Greetings from the Lymphad Herald of the Kingdom of Trimaris,

Welcome to the first letter of the newest Lymphad Herald of Trimaris.

Please accept the following submissions that were collected during Gulf Wars from the land of the three seas for your consideration.

Letter Comments:

Gawain of Miskbridge (Green Anchor) at 2014-04-29 20:05:43
Comments under my name are the consensus of the NE Calontir commenting group, consisting this month of Lady Brigida von München, Saker Herald, Lord Caoimhin McKee, Sanglier Rouge Herald Extraordinary, Lady Rohese de Dinan, Shadowdale Pursuivant, and myself.

1: Cáelainn ingen Máedóc -New Name

Submitter desires a feminine name.
Client requests authenticity for 12th century Irish.

Name Notes:

Consulting Herald: Herveus, herveus@gmail.com

Cáelainn: Ó Corrain & Maguire s.n. Cáelfind - feminine name

ingen Máedóc: Ó Corrain & Maguire s.n. Máedóc, a daughter of Máedóc - a male name

Please help providing missing information for the documentation.

Name Comments:

Magnus von Lübeck at 2014-04-07 04:32:03

No conflict found.

Index of Names in Irish Annals: Máedóc by Mari Elspeth nic Bryan
http://medievalscotland.org/kmo/AnnalsIndex/Masculine/Maedoc.shtml Found in Years: 624, 625, 660

The early dates makes me think it refers to a saint but would have to check the Annals referenced.

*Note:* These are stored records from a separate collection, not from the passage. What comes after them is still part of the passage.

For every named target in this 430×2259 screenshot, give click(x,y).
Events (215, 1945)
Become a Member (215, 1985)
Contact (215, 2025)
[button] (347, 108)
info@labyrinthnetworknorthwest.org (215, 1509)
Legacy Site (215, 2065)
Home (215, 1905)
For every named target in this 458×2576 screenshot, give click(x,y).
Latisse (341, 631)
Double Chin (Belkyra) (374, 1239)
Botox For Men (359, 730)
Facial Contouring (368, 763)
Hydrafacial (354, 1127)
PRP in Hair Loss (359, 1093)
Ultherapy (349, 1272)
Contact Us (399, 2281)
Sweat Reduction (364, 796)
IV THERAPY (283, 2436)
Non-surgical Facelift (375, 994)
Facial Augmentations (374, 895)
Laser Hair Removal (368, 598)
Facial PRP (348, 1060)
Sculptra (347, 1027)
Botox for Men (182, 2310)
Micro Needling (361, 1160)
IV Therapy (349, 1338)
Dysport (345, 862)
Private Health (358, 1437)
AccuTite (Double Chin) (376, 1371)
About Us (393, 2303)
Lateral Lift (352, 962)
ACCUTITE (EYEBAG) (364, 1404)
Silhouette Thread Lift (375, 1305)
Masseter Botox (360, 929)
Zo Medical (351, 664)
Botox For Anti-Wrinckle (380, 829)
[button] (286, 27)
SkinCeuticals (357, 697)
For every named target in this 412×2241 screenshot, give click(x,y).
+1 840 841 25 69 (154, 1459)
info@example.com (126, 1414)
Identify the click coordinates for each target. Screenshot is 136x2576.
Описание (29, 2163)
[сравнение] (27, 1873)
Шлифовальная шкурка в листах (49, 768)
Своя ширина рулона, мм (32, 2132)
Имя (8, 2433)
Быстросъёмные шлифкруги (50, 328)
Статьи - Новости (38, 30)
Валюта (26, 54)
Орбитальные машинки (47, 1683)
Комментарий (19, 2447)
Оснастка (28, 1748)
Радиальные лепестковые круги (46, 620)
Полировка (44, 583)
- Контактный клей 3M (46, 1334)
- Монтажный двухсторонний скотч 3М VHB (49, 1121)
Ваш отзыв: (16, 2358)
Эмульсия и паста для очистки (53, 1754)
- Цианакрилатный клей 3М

Alys Mackyntoich (Blue Tyger) at 2014-04-07 16:44:40
This name is not authentic for the 12th century.

First, <Cáelainn> is documented only as a saint's name. We have no evidence that it was used as late as the 12th century or, in fact, used by anyone but the saint.

Second, we have no evidence that <Máedóc> was used as late as the 12th century. Mari's "Index of Names in Irish Annals" (http://medievalscotland.org/kmo/AnnalsIndex/Masculine/Maedoc.shtml) dates this name to 624, 625, 660.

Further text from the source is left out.